--- Data to examine Enclosed Below ---

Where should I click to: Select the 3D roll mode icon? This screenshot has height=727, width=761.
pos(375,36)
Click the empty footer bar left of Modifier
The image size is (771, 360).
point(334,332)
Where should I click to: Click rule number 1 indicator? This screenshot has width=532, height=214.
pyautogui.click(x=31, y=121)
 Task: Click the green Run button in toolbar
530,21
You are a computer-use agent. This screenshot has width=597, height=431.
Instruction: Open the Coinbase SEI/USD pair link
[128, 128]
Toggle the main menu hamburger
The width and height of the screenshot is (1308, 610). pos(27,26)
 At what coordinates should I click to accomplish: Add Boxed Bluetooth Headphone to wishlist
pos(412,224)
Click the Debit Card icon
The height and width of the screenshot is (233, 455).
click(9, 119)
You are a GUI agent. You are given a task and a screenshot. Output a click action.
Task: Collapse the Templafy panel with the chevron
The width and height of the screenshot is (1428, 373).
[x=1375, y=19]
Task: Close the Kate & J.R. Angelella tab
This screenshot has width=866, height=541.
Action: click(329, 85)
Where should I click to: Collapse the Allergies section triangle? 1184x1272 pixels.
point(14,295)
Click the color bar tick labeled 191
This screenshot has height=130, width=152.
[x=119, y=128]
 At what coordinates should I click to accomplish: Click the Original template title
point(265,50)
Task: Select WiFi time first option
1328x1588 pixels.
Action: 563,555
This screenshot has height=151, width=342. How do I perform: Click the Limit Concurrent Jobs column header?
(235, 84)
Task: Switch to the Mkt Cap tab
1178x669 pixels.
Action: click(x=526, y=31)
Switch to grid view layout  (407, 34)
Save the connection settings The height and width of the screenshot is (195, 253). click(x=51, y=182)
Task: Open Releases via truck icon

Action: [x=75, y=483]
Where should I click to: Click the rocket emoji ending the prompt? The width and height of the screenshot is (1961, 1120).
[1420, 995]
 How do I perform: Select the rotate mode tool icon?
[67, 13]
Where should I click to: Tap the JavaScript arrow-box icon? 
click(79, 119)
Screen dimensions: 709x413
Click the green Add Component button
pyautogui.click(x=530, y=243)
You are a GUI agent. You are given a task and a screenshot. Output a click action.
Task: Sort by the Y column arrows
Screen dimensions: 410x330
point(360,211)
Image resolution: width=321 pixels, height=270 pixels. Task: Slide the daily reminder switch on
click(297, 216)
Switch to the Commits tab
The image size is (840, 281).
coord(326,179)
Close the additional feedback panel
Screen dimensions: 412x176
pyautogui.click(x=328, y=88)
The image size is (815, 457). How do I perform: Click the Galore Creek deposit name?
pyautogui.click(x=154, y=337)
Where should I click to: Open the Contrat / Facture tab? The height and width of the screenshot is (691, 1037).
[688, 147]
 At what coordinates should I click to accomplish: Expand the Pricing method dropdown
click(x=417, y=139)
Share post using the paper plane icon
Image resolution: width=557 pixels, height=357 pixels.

--- End of Enclosed Data to examine ---

■ **Assigned task**
In full and without alteration, reproduce the records above.

■ **Result for this task**
Where should I click to: Select the 3D roll mode icon? This screenshot has height=727, width=761.
pos(375,36)
Click the empty footer bar left of Modifier
The image size is (771, 360).
point(334,332)
Where should I click to: Click rule number 1 indicator? This screenshot has width=532, height=214.
pyautogui.click(x=31, y=121)
 Task: Click the green Run button in toolbar
530,21
You are a computer-use agent. This screenshot has width=597, height=431.
Instruction: Open the Coinbase SEI/USD pair link
[128, 128]
Toggle the main menu hamburger
The width and height of the screenshot is (1308, 610). pos(27,26)
 At what coordinates should I click to accomplish: Add Boxed Bluetooth Headphone to wishlist
pos(412,224)
Click the Debit Card icon
The height and width of the screenshot is (233, 455).
click(9, 119)
You are a GUI agent. You are given a task and a screenshot. Output a click action.
Task: Collapse the Templafy panel with the chevron
The width and height of the screenshot is (1428, 373).
[x=1375, y=19]
Task: Close the Kate & J.R. Angelella tab
This screenshot has width=866, height=541.
Action: click(329, 85)
Where should I click to: Collapse the Allergies section triangle? 1184x1272 pixels.
point(14,295)
Click the color bar tick labeled 191
This screenshot has height=130, width=152.
[x=119, y=128]
 At what coordinates should I click to accomplish: Click the Original template title
point(265,50)
Task: Select WiFi time first option
1328x1588 pixels.
Action: 563,555
This screenshot has height=151, width=342. How do I perform: Click the Limit Concurrent Jobs column header?
(235, 84)
Task: Switch to the Mkt Cap tab
1178x669 pixels.
Action: click(x=526, y=31)
Switch to grid view layout  (407, 34)
Save the connection settings The height and width of the screenshot is (195, 253). click(x=51, y=182)
Task: Open Releases via truck icon

Action: [x=75, y=483]
Where should I click to: Click the rocket emoji ending the prompt? The width and height of the screenshot is (1961, 1120).
[1420, 995]
 How do I perform: Select the rotate mode tool icon?
[67, 13]
Where should I click to: Tap the JavaScript arrow-box icon? 
click(79, 119)
Screen dimensions: 709x413
Click the green Add Component button
pyautogui.click(x=530, y=243)
You are a GUI agent. You are given a task and a screenshot. Output a click action.
Task: Sort by the Y column arrows
Screen dimensions: 410x330
point(360,211)
Image resolution: width=321 pixels, height=270 pixels. Task: Slide the daily reminder switch on
click(297, 216)
Switch to the Commits tab
The image size is (840, 281).
coord(326,179)
Close the additional feedback panel
Screen dimensions: 412x176
pyautogui.click(x=328, y=88)
The image size is (815, 457). How do I perform: Click the Galore Creek deposit name?
pyautogui.click(x=154, y=337)
Where should I click to: Open the Contrat / Facture tab? The height and width of the screenshot is (691, 1037).
[688, 147]
 At what coordinates should I click to accomplish: Expand the Pricing method dropdown
click(x=417, y=139)
Share post using the paper plane icon
Image resolution: width=557 pixels, height=357 pixels.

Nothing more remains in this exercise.